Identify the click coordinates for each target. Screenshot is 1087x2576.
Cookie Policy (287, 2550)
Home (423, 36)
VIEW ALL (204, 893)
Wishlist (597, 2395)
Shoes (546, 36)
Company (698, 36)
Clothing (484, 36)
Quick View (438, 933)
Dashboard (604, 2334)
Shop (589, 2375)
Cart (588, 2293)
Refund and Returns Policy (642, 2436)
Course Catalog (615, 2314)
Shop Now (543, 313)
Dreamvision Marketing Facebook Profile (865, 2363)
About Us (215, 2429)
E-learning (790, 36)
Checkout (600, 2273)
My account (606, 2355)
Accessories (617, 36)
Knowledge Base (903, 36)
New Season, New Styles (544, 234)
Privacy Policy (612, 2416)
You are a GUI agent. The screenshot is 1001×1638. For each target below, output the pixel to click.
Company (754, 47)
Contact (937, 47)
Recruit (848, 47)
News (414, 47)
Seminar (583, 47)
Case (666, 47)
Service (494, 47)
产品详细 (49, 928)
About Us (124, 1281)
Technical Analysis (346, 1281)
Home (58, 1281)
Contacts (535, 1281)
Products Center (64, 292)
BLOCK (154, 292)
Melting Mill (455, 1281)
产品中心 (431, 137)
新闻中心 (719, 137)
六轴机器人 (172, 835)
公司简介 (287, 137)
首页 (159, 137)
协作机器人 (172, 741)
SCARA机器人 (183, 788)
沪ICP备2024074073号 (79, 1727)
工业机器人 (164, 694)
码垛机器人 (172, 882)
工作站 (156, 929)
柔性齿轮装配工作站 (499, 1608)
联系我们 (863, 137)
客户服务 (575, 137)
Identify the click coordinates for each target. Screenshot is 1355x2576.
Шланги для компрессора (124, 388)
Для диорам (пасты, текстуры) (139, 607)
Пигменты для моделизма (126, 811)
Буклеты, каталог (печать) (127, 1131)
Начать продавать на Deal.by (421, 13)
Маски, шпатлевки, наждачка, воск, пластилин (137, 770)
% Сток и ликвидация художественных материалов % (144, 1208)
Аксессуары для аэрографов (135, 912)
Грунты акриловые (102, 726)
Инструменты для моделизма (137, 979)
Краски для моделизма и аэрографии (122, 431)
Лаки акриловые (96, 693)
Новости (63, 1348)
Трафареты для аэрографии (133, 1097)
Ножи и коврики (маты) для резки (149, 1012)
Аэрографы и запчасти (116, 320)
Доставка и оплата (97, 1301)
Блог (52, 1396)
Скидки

**INSTRUCTIONS FOR THE TASK:**
Rewrite every line of the rows above as a numbered list, leaving out any blank lines.

**WRITTEN REPLY:**
1. Identify the click coordinates for each target. Screenshot is 1087x2576.
2. Cookie Policy (287, 2550)
3. Home (423, 36)
4. VIEW ALL (204, 893)
5. Wishlist (597, 2395)
6. Shoes (546, 36)
7. Company (698, 36)
8. Clothing (484, 36)
9. Quick View (438, 933)
10. Dashboard (604, 2334)
11. Shop (589, 2375)
12. Cart (588, 2293)
13. Refund and Returns Policy (642, 2436)
14. Course Catalog (615, 2314)
15. Shop Now (543, 313)
16. Dreamvision Marketing Facebook Profile (865, 2363)
17. About Us (215, 2429)
18. E-learning (790, 36)
19. Checkout (600, 2273)
20. My account (606, 2355)
21. Accessories (617, 36)
22. Knowledge Base (903, 36)
23. New Season, New Styles (544, 234)
24. Privacy Policy (612, 2416)
25. You are a GUI agent. The screenshot is 1001×1638. For each target below, output the pixel to click.
26. Company (754, 47)
27. Contact (937, 47)
28. Recruit (848, 47)
29. News (414, 47)
30. Seminar (583, 47)
31. Case (666, 47)
32. Service (494, 47)
33. 产品详细 (49, 928)
34. About Us (124, 1281)
35. Technical Analysis (346, 1281)
36. Home (58, 1281)
37. Contacts (535, 1281)
38. Products Center (64, 292)
39. BLOCK (154, 292)
40. Melting Mill (455, 1281)
41. 产品中心 (431, 137)
42. 新闻中心 (719, 137)
43. 六轴机器人 (172, 835)
44. 公司简介 (287, 137)
45. 首页 (159, 137)
46. 协作机器人 (172, 741)
47. SCARA机器人 (183, 788)
48. 沪ICP备2024074073号 (79, 1727)
49. 工业机器人 (164, 694)
50. 码垛机器人 (172, 882)
51. 工作站 (156, 929)
52. 柔性齿轮装配工作站 (499, 1608)
53. 联系我们 (863, 137)
54. 客户服务 (575, 137)
55. Identify the click coordinates for each target. Screenshot is 1355x2576.
56. Шланги для компрессора (124, 388)
57. Для диорам (пасты, текстуры) (139, 607)
58. Пигменты для моделизма (126, 811)
59. Буклеты, каталог (печать) (127, 1131)
60. Начать продавать на Deal.by (421, 13)
61. Маски, шпатлевки, наждачка, воск, пластилин (137, 770)
62. % Сток и ликвидация художественных материалов % (144, 1208)
63. Аксессуары для аэрографов (135, 912)
64. Грунты акриловые (102, 726)
65. Инструменты для моделизма (137, 979)
66. Краски для моделизма и аэрографии (122, 431)
67. Лаки акриловые (96, 693)
68. Новости (63, 1348)
69. Трафареты для аэрографии (133, 1097)
70. Ножи и коврики (маты) для резки (149, 1012)
71. Аэрографы и запчасти (116, 320)
72. Доставка и оплата (97, 1301)
73. Блог (52, 1396)
74. Скидки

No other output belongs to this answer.